> Work item: Copy out each line below that has the word "agent" in it.

BEGIN Provided entries

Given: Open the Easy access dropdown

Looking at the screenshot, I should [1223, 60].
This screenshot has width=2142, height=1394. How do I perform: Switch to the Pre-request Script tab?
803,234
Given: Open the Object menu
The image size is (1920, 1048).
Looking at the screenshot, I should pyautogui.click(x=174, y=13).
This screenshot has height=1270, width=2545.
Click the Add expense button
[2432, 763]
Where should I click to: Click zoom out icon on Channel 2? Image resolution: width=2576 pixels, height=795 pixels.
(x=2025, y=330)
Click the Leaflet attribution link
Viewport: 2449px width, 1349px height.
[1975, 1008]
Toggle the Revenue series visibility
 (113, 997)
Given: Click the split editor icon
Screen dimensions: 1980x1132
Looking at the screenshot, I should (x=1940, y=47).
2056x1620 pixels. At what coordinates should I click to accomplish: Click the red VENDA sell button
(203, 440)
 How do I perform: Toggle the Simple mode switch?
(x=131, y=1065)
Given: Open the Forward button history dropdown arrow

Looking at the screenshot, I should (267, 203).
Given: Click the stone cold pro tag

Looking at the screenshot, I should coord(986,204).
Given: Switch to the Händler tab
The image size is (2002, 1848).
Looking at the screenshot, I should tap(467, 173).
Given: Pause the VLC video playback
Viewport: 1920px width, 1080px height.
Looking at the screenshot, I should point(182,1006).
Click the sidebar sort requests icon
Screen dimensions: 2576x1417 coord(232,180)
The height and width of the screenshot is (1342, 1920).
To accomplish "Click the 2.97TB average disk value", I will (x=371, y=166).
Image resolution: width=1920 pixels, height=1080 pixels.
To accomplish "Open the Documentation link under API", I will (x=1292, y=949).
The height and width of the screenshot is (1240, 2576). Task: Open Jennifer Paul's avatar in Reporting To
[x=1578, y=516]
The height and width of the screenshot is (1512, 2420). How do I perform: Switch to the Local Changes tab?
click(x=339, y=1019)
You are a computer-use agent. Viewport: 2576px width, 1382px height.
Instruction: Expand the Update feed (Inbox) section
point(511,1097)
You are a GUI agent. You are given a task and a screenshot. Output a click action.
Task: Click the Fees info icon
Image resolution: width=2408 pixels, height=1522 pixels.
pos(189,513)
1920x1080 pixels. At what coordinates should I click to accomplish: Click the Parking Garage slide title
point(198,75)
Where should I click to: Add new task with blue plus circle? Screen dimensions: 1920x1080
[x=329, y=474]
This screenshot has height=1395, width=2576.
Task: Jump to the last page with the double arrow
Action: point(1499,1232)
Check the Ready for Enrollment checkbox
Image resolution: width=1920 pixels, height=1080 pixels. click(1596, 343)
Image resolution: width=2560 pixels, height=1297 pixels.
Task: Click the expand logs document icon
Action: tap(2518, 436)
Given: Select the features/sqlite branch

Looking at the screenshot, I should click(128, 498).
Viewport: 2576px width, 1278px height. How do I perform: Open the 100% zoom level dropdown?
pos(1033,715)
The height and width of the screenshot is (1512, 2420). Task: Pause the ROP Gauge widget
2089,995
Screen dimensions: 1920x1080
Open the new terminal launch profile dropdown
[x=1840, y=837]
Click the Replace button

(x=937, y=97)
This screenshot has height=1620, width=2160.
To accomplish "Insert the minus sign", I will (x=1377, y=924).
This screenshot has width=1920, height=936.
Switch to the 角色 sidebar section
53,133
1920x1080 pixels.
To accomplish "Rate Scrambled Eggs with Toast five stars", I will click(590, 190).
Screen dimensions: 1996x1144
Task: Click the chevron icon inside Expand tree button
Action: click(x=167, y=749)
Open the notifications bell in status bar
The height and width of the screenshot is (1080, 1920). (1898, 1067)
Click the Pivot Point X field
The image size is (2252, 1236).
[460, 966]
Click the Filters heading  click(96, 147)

END Provided entries

> Response to this exercise:
You are a computer-use agent. Viewport: 2576px width, 1382px height.
You are a GUI agent. You are given a task and a screenshot. Output a click action.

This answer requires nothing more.